Quanto alle misure di contrasto all'assenteismo, "hanno comportato una riduzione media delle assenze per malattia pro capite dei dipendenti pubblici di circa il -35%", ha annunciato il ministro. Secondo Brunetta, "questo successo si traduce in 65 mila dipendenti in piu' ogni anno sul posto di lavoro, valore superiore a tutta la popolazione residente del comune di Viterbo. Anche in questo caso siamo riusciti a riallineare i valori tra settore pubblico e privato".

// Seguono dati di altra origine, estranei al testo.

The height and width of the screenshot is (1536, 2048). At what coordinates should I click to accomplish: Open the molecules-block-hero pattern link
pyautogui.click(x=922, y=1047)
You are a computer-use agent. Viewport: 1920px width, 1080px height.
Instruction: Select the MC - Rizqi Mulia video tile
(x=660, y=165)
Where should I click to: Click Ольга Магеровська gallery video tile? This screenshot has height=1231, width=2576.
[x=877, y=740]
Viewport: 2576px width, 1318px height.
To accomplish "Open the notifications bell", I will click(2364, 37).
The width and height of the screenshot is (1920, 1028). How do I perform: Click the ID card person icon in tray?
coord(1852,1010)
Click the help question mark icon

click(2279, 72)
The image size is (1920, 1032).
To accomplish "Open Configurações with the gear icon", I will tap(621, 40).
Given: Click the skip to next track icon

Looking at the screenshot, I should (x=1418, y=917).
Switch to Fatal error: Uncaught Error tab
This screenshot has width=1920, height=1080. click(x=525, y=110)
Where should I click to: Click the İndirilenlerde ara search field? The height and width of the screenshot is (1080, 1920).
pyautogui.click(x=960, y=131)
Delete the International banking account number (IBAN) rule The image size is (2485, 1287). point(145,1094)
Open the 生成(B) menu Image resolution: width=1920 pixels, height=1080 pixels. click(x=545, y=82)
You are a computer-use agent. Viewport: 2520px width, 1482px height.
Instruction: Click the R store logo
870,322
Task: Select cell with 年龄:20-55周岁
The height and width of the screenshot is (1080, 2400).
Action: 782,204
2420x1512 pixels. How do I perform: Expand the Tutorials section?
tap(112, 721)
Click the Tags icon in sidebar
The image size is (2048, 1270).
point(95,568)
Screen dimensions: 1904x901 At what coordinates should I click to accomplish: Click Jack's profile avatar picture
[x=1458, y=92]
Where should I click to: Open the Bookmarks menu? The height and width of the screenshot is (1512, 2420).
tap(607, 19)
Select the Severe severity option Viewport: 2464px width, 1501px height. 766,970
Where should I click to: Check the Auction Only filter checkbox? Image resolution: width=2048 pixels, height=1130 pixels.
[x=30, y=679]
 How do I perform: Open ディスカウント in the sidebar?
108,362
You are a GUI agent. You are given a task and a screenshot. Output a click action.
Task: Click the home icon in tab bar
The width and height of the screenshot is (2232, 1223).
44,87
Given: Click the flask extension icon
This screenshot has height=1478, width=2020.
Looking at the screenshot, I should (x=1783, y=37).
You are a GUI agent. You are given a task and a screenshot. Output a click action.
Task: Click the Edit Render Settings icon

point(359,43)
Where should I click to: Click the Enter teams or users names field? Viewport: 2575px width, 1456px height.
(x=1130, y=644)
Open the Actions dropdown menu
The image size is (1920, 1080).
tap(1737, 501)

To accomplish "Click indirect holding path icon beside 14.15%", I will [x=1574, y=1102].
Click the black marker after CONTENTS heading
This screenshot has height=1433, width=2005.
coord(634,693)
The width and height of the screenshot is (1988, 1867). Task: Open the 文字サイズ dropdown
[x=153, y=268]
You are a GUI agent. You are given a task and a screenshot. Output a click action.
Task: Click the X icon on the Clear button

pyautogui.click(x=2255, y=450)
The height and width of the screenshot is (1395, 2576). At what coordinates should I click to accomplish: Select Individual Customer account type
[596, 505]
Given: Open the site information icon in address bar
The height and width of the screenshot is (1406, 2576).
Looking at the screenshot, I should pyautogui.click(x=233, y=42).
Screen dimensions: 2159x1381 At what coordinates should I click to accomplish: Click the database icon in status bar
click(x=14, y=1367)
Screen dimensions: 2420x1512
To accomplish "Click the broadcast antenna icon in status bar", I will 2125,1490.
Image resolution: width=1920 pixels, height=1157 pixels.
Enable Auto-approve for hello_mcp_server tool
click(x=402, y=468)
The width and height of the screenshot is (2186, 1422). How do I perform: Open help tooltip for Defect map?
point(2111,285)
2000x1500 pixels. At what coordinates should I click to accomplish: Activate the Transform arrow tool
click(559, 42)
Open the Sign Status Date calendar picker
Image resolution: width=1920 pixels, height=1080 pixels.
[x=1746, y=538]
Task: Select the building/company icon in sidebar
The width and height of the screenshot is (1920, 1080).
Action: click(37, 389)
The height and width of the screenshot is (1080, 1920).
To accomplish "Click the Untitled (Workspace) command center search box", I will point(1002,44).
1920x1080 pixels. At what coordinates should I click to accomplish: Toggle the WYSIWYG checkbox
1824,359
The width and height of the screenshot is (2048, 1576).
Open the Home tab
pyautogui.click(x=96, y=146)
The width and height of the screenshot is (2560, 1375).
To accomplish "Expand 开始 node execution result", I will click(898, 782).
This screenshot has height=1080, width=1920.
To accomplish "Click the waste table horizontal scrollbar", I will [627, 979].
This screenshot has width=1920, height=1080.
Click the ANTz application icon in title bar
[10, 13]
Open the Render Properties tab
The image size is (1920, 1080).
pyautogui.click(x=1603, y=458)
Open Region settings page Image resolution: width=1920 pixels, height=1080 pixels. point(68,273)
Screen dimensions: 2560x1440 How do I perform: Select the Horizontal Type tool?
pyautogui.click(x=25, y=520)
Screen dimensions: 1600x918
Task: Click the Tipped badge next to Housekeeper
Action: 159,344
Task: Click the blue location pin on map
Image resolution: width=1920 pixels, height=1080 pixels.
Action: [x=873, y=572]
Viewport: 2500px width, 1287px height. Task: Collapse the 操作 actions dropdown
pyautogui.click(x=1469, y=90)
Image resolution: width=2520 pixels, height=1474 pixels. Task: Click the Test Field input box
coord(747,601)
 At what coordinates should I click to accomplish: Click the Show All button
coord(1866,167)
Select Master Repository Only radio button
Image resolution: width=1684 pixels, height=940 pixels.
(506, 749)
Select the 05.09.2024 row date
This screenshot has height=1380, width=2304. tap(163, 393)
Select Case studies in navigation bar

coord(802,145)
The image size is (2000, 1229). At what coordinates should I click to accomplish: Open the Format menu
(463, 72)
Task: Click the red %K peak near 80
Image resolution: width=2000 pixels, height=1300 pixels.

Il contenimento dei numeri del pubblico impiego, assicura il ministro, viene raggiunto "senza pregiudicare volume e qualita' dei beni e servizi pubblici offerti: dato il numero totale dei dipendenti della pubblica amministrazione al 2007 pari a 3,57 milioni di unita', la riduzione prospettata (-8,4%) nel quinquennio implica un aumento medio di produttivita' annuo del 2% circa".